Five migrants have died while attempting to cross the English Channel to reach the UK.
The tragedy occurred in the early hours of Sunday morning off the coast of France after around 70 people tried to get into a small boat launched from a beach, according to local media reports.
One other person is believed to have been injured during the incident in Wimereux, Pas-de-Calais.
French paper La Voix du Nord said 72 people, including 10 children, were rescued and taken to Calais while one person was taken to hospital in Boulogne.
The paper said the migrants got into difficulty while trying to board the boat in darkness and cold temperatures.
An intervention boat "which was on patrol in the area launched its boat to rescue the shipwrecked people" before the crew "identified inanimate and unconscious people to the water," a spokeswoman from the maritime prefecture told Agence France-Presse (AFP).
It comes as migrants crossed the English Channel for the first time in 2024 on Saturday.

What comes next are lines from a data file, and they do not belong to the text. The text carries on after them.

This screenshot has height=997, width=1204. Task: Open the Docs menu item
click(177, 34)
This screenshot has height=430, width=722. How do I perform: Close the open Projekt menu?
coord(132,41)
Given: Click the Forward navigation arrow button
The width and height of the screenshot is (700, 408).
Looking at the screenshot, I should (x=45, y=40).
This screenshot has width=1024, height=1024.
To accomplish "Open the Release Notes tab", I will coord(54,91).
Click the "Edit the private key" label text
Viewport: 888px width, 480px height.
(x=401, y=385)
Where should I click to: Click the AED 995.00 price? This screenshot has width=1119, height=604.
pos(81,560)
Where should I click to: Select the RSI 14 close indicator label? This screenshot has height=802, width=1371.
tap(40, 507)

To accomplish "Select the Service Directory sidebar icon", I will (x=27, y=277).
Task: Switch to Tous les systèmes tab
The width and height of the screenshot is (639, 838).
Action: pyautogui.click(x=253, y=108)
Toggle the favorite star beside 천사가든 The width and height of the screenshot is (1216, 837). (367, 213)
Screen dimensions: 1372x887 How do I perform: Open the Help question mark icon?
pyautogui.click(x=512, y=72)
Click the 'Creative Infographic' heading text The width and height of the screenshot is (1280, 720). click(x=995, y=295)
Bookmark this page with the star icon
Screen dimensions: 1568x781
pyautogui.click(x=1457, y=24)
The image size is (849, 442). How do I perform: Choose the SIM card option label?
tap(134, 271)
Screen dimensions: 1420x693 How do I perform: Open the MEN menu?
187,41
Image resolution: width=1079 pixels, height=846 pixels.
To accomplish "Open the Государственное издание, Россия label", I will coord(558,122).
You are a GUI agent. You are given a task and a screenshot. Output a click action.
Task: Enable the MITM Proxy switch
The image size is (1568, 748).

A group of people believed to be migrants were brought ashore in Dover, Kent, yesterday morning.
They were seen arriving in a Border Force vessel.
Previously, there were 26 days of no crossings to the UK - the longest gap in small boat arrivals for five years.
Poor weather conditions potentially contributed to the lack of activity.
The provisional annual total for 2023 - 29,437 - is 36% lower than the record 45,774 crossings for the whole of 2022.
But it is still the second highest annual total on record, above the 2021 figure of 28,526.